For the Curious
Everything behind the cup
THE BEANS
| Origin | Colombia |
| Region | Huila |
| Source | Regional community blend of small farmers |
| Altitude | 1,500 – 1,800 m |
| Variety | Castillo, Colombia, Caturra |
| Process | Washed |
BREW GUIDE
Le Fort is built for espresso, especially in milk drinks. It pulls a thick, syrupy shot with a heavy crema (that golden foam on top of a good espresso) and that cocoa-molasses sweetness front and center. This is your morning coffee, the one that kicks you into gear when you need it. Lattes, cortados, cappuccinos, flat whites: the roast level gives it enough backbone to cut through steamed milk without losing its character. Most dark roasts disappear in milk. This one doesn't. If you're brewing at home without an espresso machine, a moka pot brings out similar intensity.
ROAST APPROACH
Dark, but with a line we don't cross. We take Le Fort right to the edge of second crack (the point where beans begin popping a second time during roasting) and pull it just before. That's full caramelization: sugars have darkened, acidity has dropped away, body is at its heaviest. But the bean's own flavors are still intact.

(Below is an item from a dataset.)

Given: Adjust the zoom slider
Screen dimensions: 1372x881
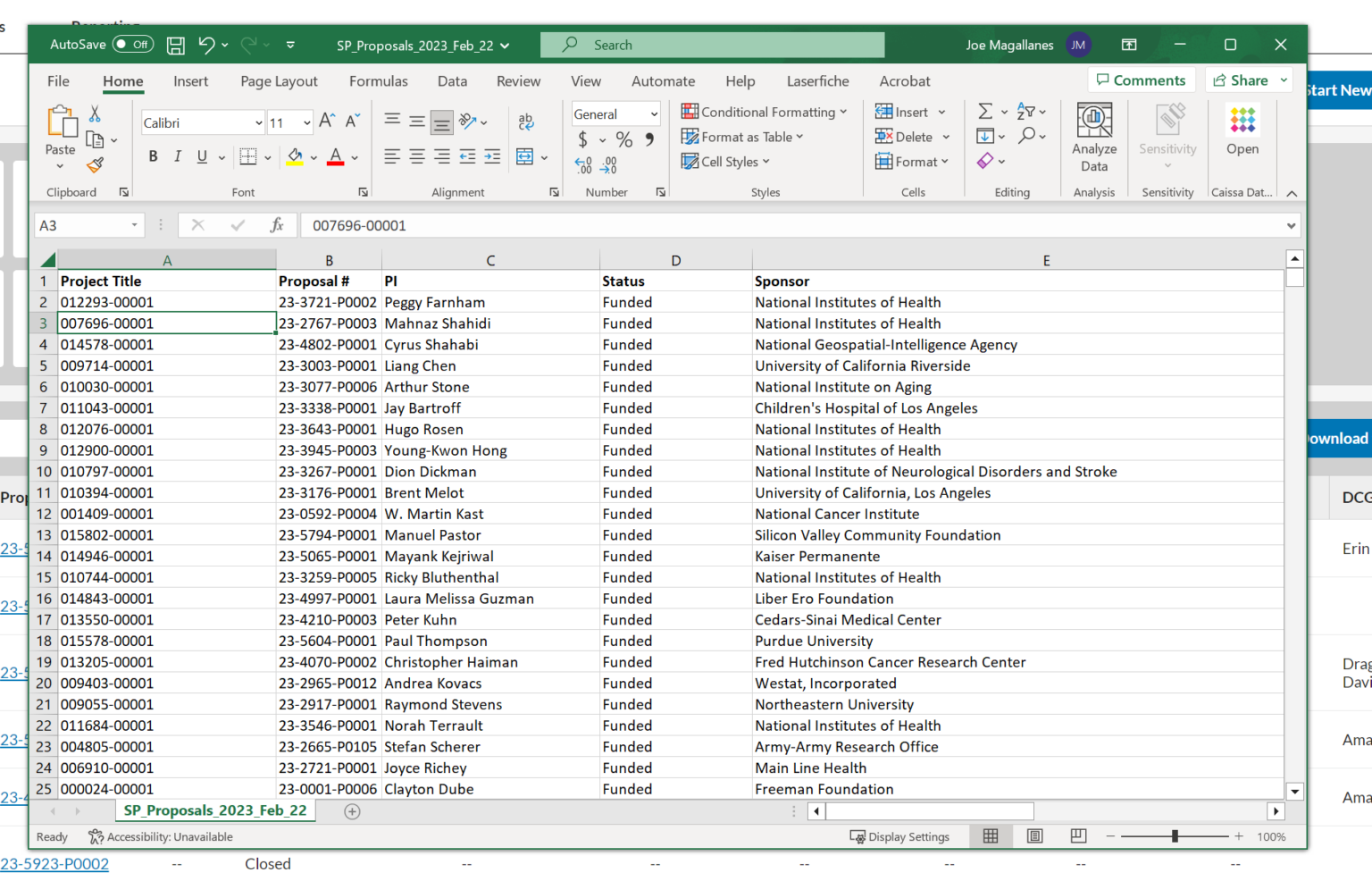Looking at the screenshot, I should pyautogui.click(x=1174, y=836).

Go any further and you lose them to smoke and carbon. We read the roast through color, sound, and temperature profile, adjusting in real time. The goal is richness without destruction.
SCA SCORE
84
out of 100
The SCA score is the global standard for grading coffee quality, assessed by certified coffee tasters (Q-graders) on aroma, flavor, body, acidity, and balance. Commercial coffee typically scores 60 to 70. Specialty grade starts at 80. Le Fort scored 84, graded at import, placing it comfortably in specialty territory: a clean, well-balanced cup with no defects.